§ Exercise: Give all of the records again precisely, excluding whatever pictures they contain.

(Data under study)

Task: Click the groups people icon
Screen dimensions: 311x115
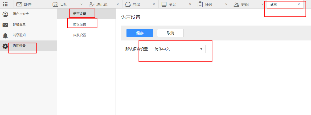Action: coord(236,4)
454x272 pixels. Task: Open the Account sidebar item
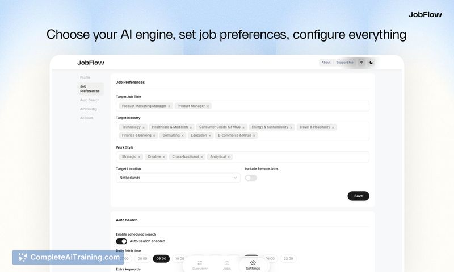pos(87,118)
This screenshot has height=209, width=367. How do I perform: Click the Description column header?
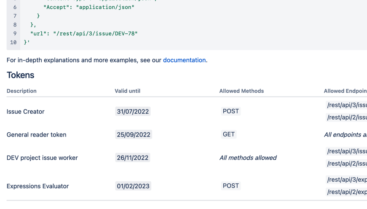(21, 91)
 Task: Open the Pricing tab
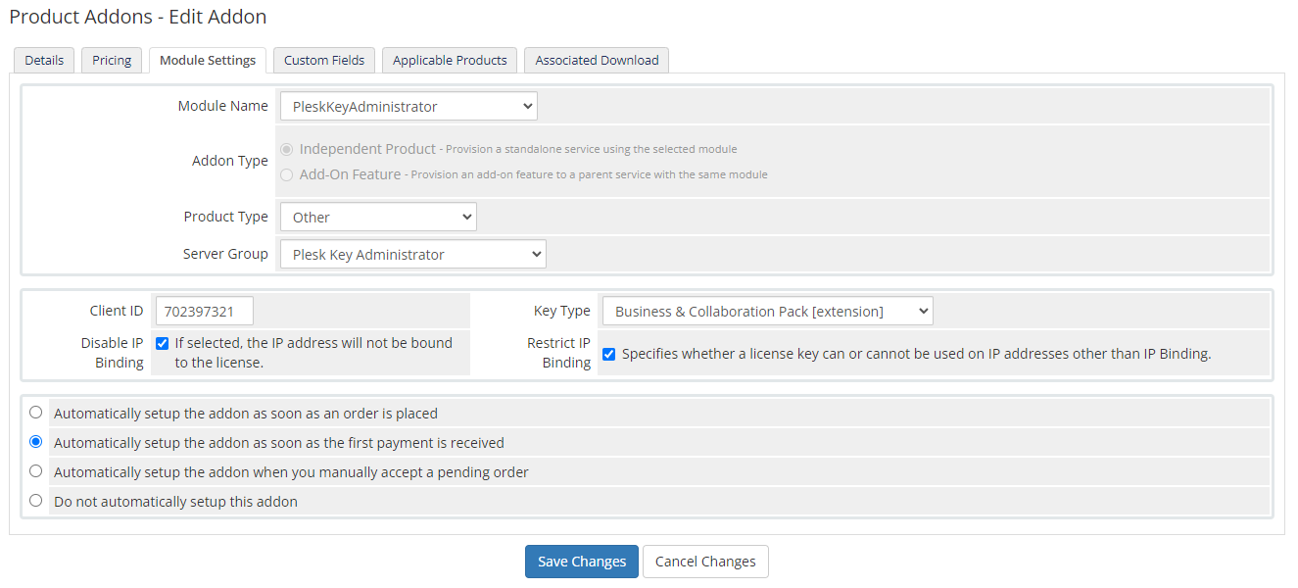pyautogui.click(x=111, y=60)
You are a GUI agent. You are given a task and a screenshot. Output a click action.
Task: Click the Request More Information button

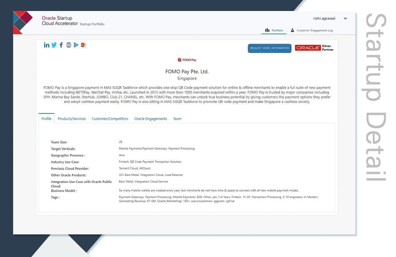point(269,48)
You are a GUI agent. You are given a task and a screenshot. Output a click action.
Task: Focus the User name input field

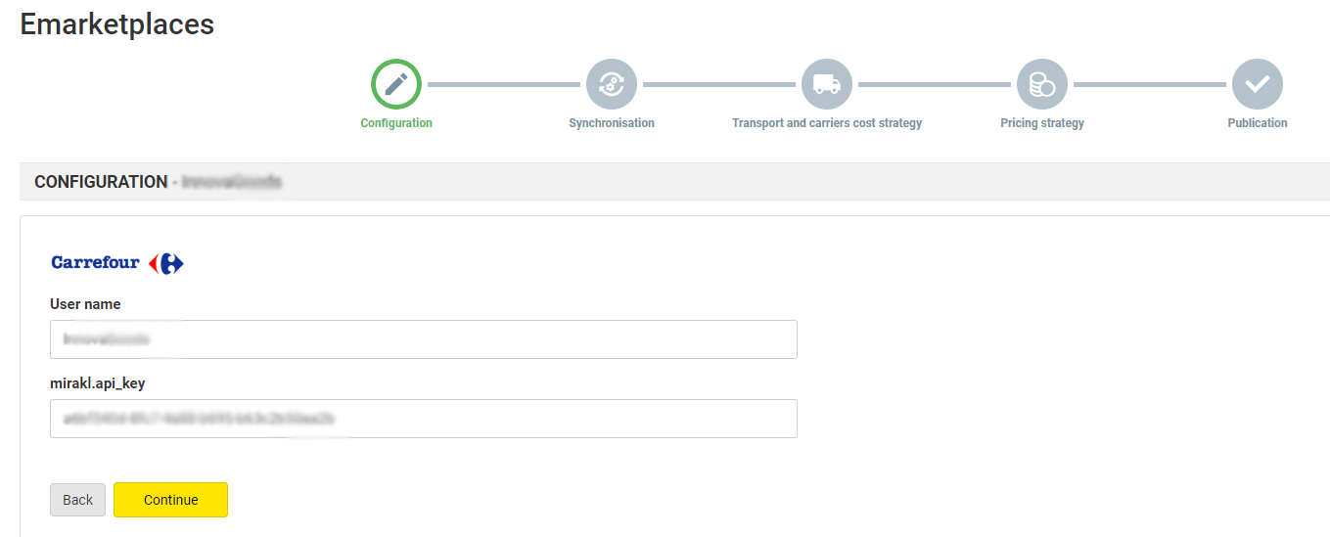click(x=423, y=339)
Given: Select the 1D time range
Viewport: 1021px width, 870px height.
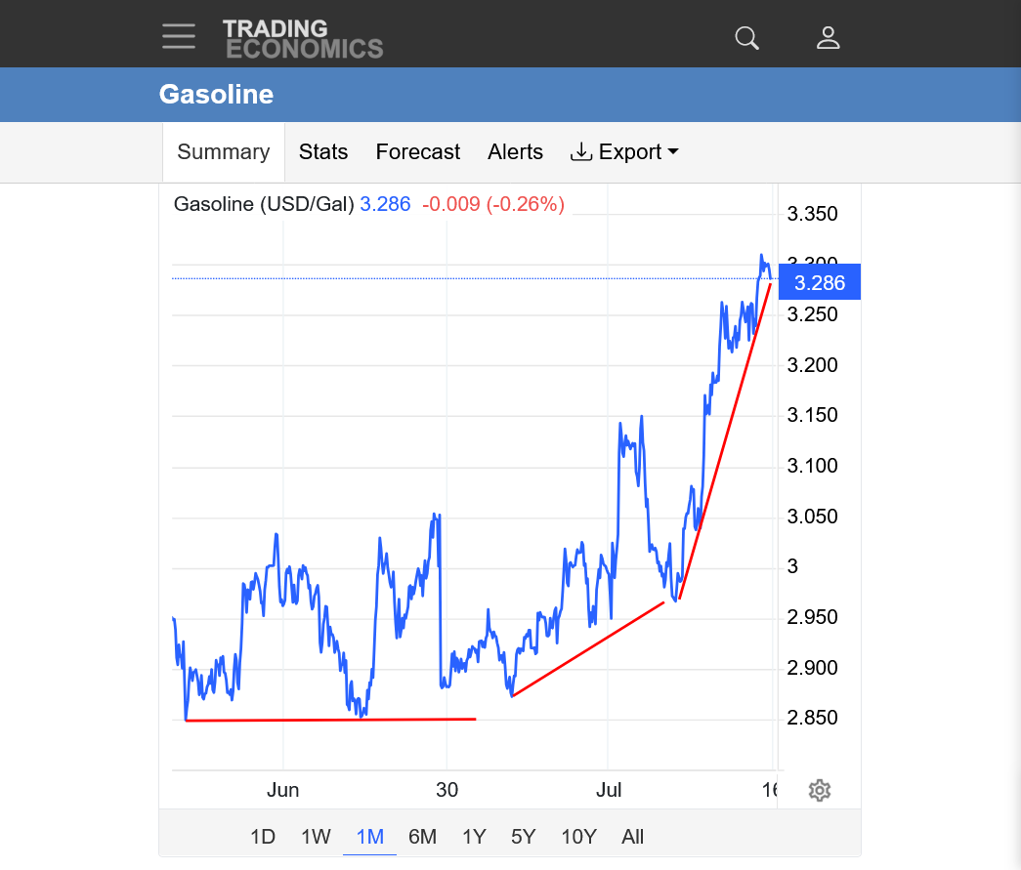Looking at the screenshot, I should (263, 836).
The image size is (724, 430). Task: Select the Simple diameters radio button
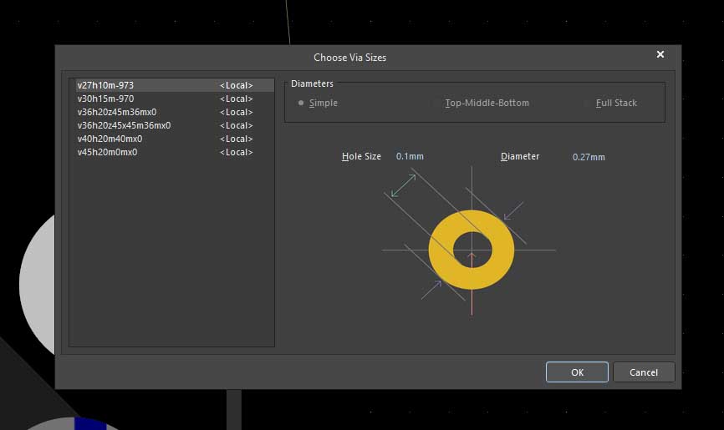point(302,103)
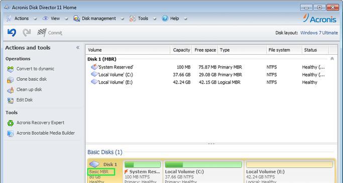Screen dimensions: 343x183
Task: Click the Commit checkered flag icon
Action: coord(42,33)
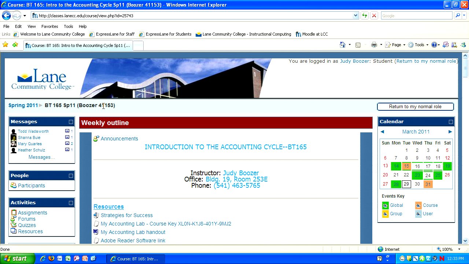Screen dimensions: 469x264
Task: Open the Favorites menu
Action: 49,26
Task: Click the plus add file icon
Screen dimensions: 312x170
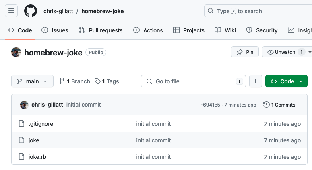Action: [255, 81]
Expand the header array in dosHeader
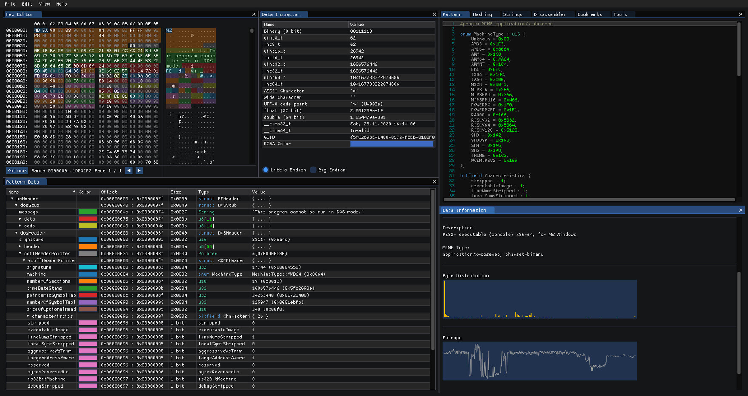Viewport: 748px width, 396px height. point(20,246)
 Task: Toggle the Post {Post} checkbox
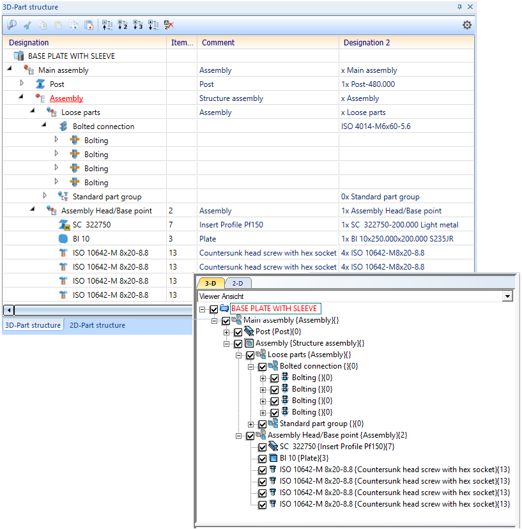point(238,332)
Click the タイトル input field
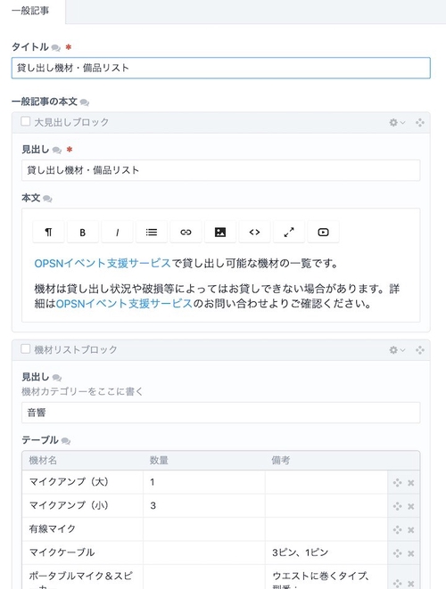Screen dimensions: 446x589 pos(220,68)
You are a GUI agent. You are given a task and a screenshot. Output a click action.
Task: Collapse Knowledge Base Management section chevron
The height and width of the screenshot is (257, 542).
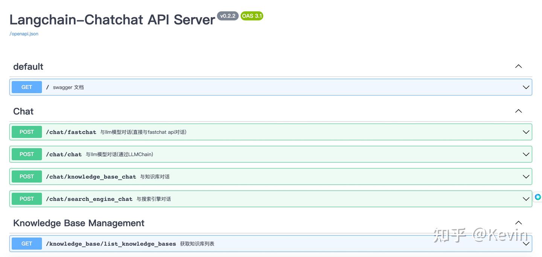pos(518,223)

(End Data under study)

§ Solution for this task:
Task: Click the groups people icon
Screen dimensions: 311x115
Action: coord(236,4)
454x272 pixels. Task: Open the Account sidebar item
pos(87,118)
This screenshot has height=209, width=367. How do I perform: Click the Description column header?
(21, 91)
 Task: Open the Pricing tab
pyautogui.click(x=111, y=60)
You are a GUI agent. You are given a task and a screenshot. Output a click action.
Task: Click the Request More Information button

point(269,48)
You are a GUI agent. You are given a task and a screenshot. Output a click action.
Task: Focus the User name input field

click(x=423, y=339)
Given: Select the 1D time range
Viewport: 1021px width, 870px height.
Looking at the screenshot, I should (263, 836).
The image size is (724, 430). Task: Select the Simple diameters radio button
point(302,103)
Screen dimensions: 343x183
Task: Click the Commit checkered flag icon
Action: coord(42,33)
Screen dimensions: 469x264
Task: Open the Favorites menu
Action: 49,26
Task: Click the plus add file icon
Screen dimensions: 312x170
Action: [255, 81]
Expand the header array in dosHeader
Viewport: 748px width, 396px height. point(20,246)
 Task: Toggle the Post {Post} checkbox
point(238,332)
Click the タイトル input field
Screen dimensions: 446x589 pos(220,68)
You are a GUI agent. You are given a task and a screenshot. Output a click action.
Task: Collapse Knowledge Base Management section chevron
The height and width of the screenshot is (257, 542).
pos(518,223)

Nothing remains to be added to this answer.